**** Raw records

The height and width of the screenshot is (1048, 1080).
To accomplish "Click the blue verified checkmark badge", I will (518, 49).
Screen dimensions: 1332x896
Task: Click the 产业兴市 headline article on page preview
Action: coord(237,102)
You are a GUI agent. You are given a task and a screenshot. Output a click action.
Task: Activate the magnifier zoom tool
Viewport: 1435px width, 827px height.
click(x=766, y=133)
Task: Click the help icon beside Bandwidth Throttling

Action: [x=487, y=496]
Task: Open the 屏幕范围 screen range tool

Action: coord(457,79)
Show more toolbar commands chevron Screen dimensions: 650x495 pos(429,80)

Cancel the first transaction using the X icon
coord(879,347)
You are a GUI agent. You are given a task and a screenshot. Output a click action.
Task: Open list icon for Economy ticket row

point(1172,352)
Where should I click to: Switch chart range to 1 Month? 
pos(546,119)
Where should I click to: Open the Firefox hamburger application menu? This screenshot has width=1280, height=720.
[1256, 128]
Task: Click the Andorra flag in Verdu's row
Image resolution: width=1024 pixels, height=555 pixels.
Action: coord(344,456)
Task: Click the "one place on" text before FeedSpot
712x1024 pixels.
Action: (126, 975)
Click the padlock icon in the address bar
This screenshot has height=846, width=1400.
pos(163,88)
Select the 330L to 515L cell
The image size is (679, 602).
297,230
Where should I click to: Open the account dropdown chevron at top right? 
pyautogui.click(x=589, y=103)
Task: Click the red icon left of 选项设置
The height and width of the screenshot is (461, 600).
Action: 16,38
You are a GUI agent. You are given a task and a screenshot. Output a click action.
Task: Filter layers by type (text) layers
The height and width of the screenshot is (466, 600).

********

Work to be completed: Please format every line of the records above as a JSON list of strings, one string per line, omitting any blank lines.

Full answer:
[
  "The height and width of the screenshot is (1048, 1080).",
  "To accomplish \"Click the blue verified checkmark badge\", I will (518, 49).",
  "Screen dimensions: 1332x896",
  "Task: Click the 产业兴市 headline article on page preview",
  "Action: coord(237,102)",
  "You are a GUI agent. You are given a task and a screenshot. Output a click action.",
  "Task: Activate the magnifier zoom tool",
  "Viewport: 1435px width, 827px height.",
  "click(x=766, y=133)",
  "Task: Click the help icon beside Bandwidth Throttling",
  "Action: [x=487, y=496]",
  "Task: Open the 屏幕范围 screen range tool",
  "Action: coord(457,79)",
  "Show more toolbar commands chevron Screen dimensions: 650x495 pos(429,80)",
  "Cancel the first transaction using the X icon",
  "coord(879,347)",
  "You are a GUI agent. You are given a task and a screenshot. Output a click action.",
  "Task: Open list icon for Economy ticket row",
  "point(1172,352)",
  "Where should I click to: Switch chart range to 1 Month? ",
  "pos(546,119)",
  "Where should I click to: Open the Firefox hamburger application menu? This screenshot has width=1280, height=720.",
  "[1256, 128]",
  "Task: Click the Andorra flag in Verdu's row",
  "Image resolution: width=1024 pixels, height=555 pixels.",
  "Action: coord(344,456)",
  "Task: Click the \"one place on\" text before FeedSpot",
  "712x1024 pixels.",
  "Action: (126, 975)",
  "Click the padlock icon in the address bar",
  "This screenshot has height=846, width=1400.",
  "pos(163,88)",
  "Select the 330L to 515L cell",
  "The image size is (679, 602).",
  "297,230",
  "Where should I click to: Open the account dropdown chevron at top right? ",
  "pyautogui.click(x=589, y=103)",
  "Task: Click the red icon left of 选项设置",
  "The height and width of the screenshot is (461, 600).",
  "Action: 16,38",
  "You are a GUI agent. You are given a task and a screenshot. Output a click action.",
  "Task: Filter layers by type (text) layers",
  "The height and width of the screenshot is (466, 600)."
]